Task input Start Marker
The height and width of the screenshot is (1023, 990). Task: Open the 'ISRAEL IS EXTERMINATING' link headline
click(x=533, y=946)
Task input End Marker
Task input Start Marker
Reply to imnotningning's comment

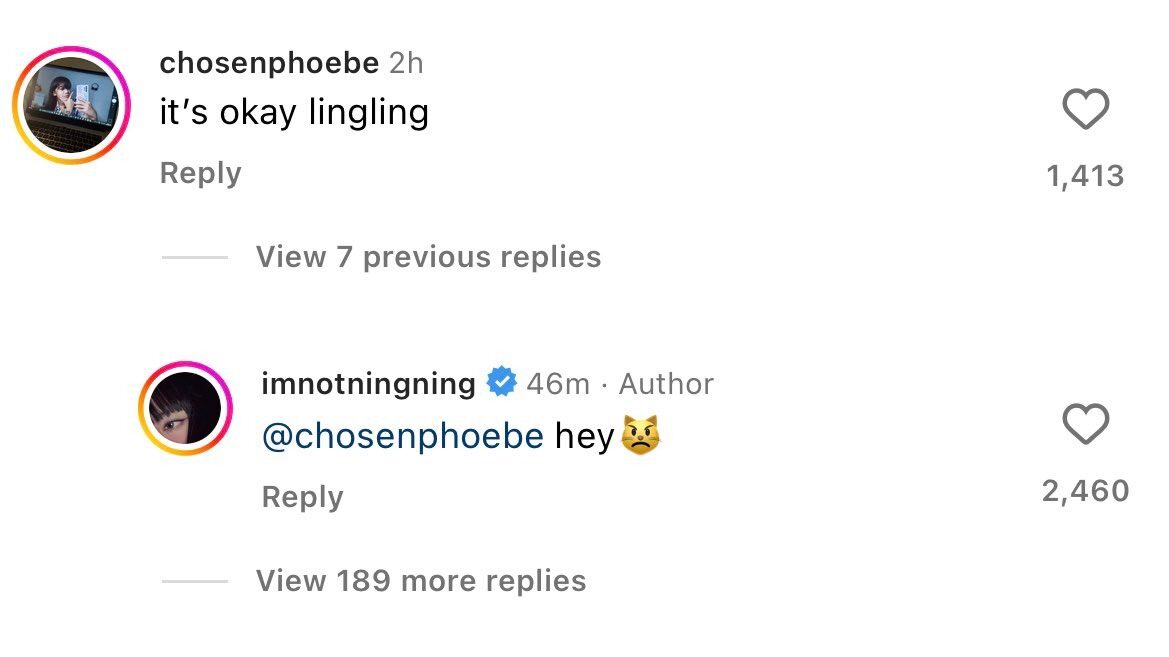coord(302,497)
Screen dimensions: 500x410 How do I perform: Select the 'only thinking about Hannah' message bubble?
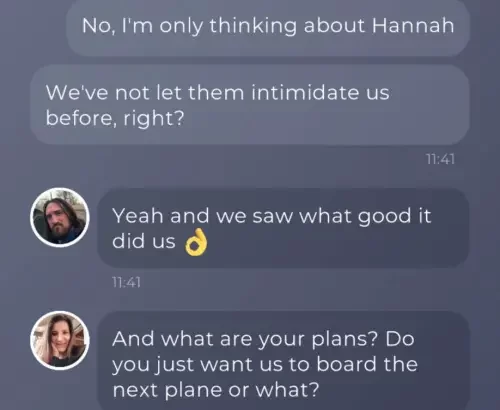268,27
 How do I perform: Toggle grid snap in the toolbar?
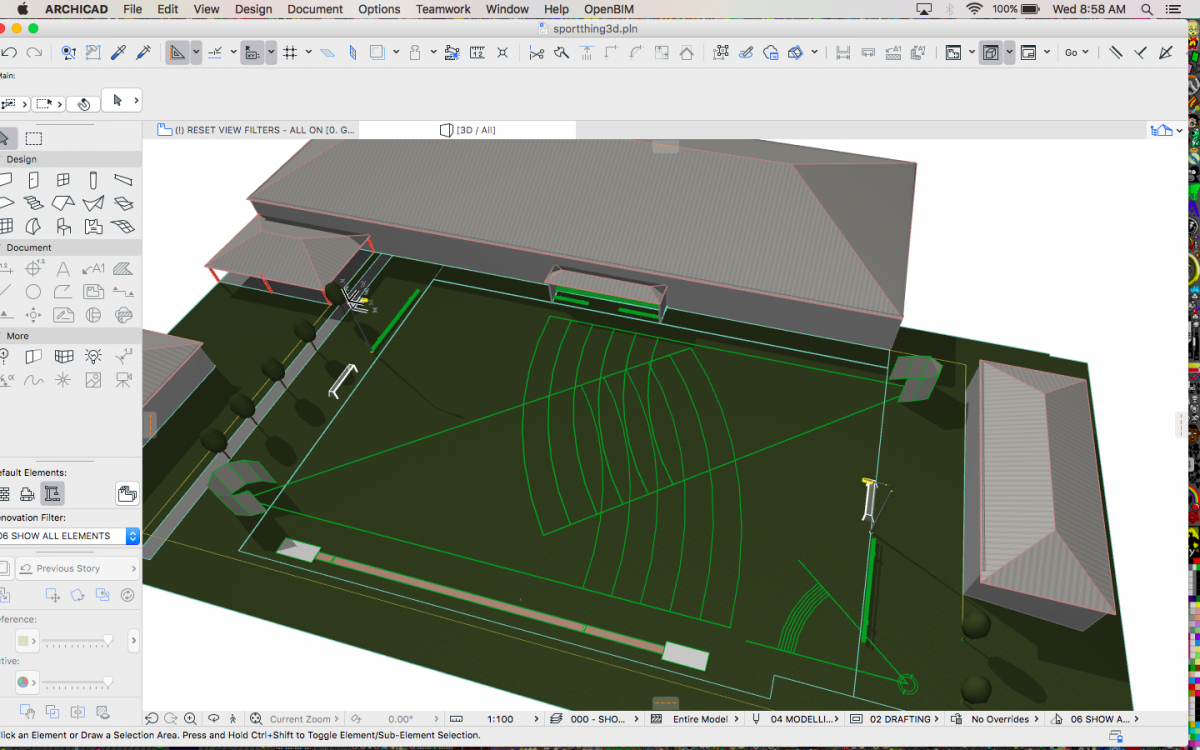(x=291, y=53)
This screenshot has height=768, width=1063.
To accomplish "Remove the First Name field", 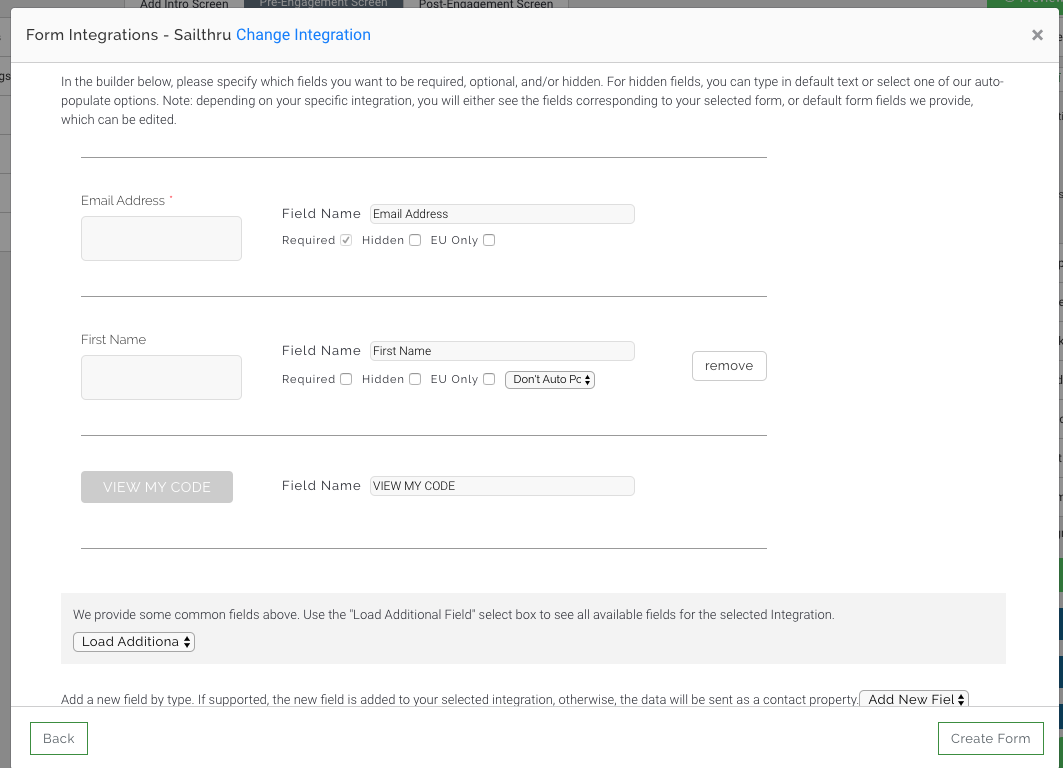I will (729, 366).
Task input End Marker
Task input Start Marker
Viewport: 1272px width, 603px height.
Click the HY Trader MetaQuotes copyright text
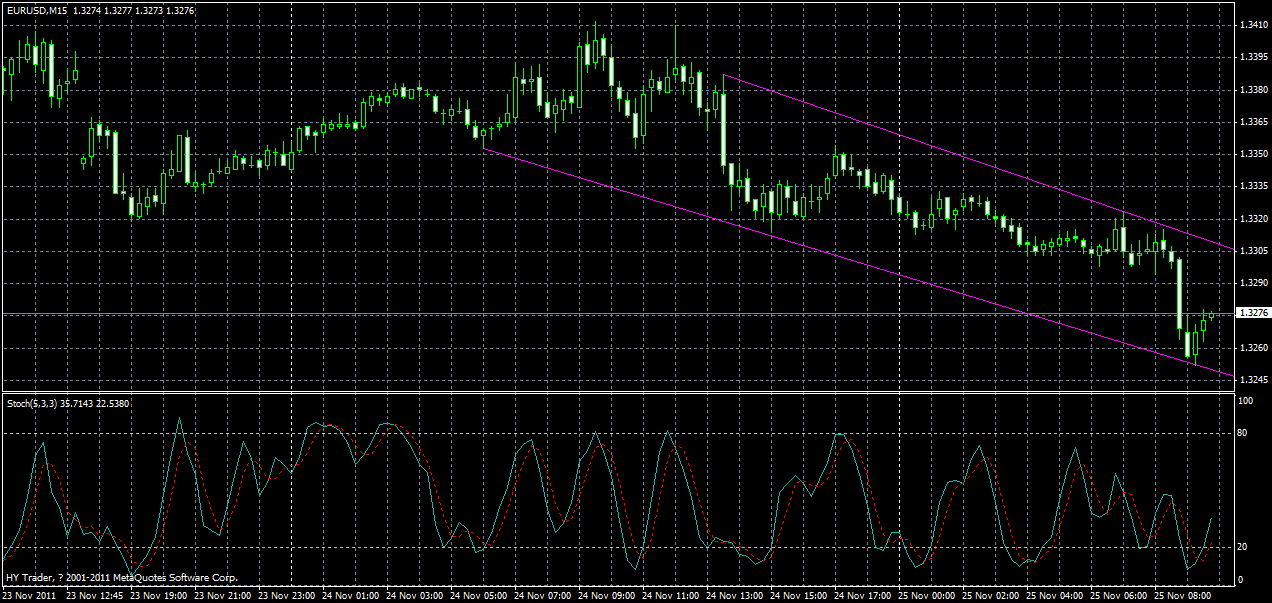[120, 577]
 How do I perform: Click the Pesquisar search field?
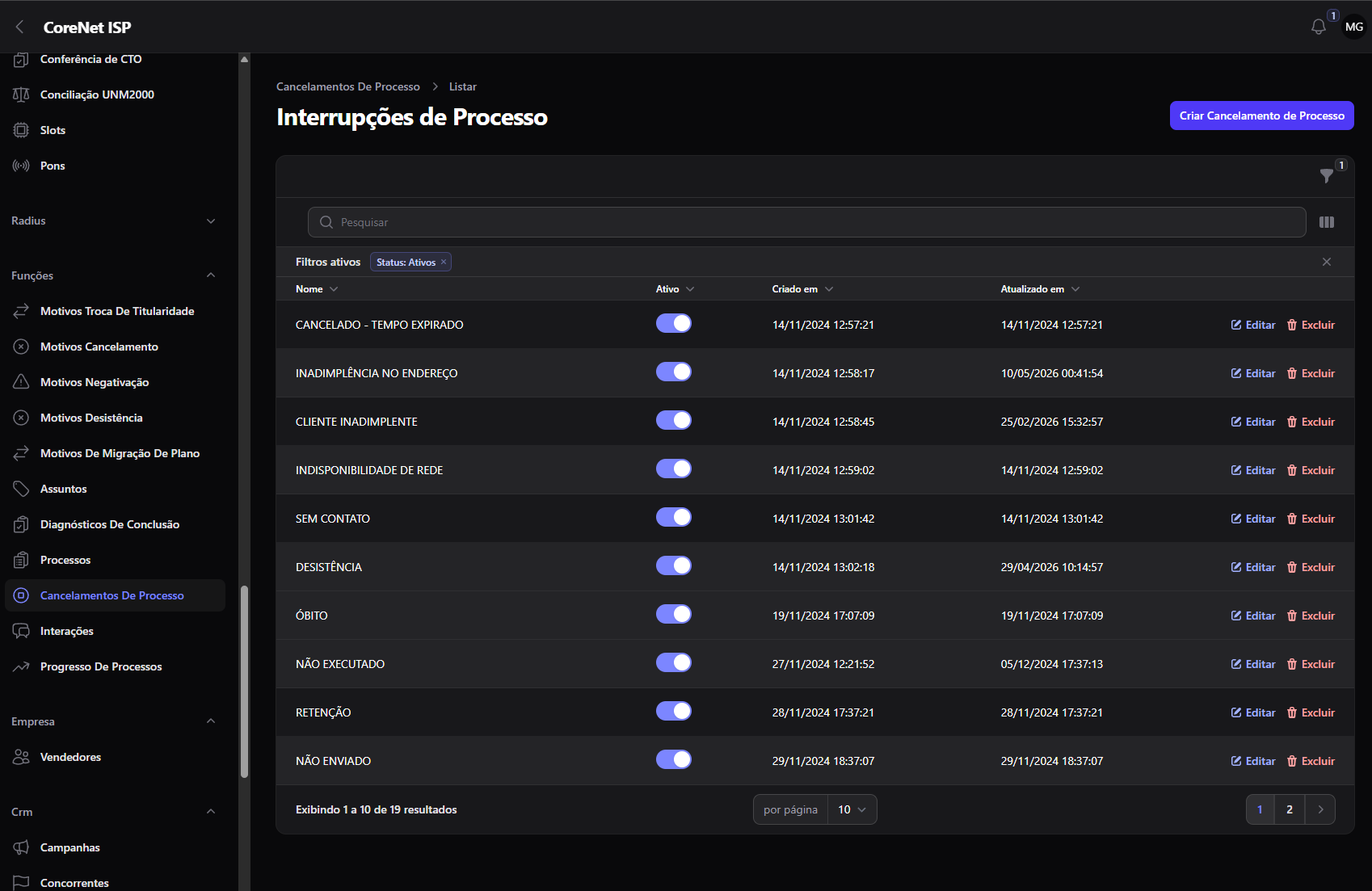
Task input End Marker
_What to produce_
Look above for the line with "Screen dimensions: 500x410" and the line with "This screenshot has height=768, width=1063.". Copy them and every line between, exactly, but no pictures.

_Output for this task_
Screen dimensions: 500x410 How do I perform: Select the 'only thinking about Hannah' message bubble?
268,27
 How do I perform: Toggle grid snap in the toolbar?
(x=291, y=53)
This screenshot has height=768, width=1063.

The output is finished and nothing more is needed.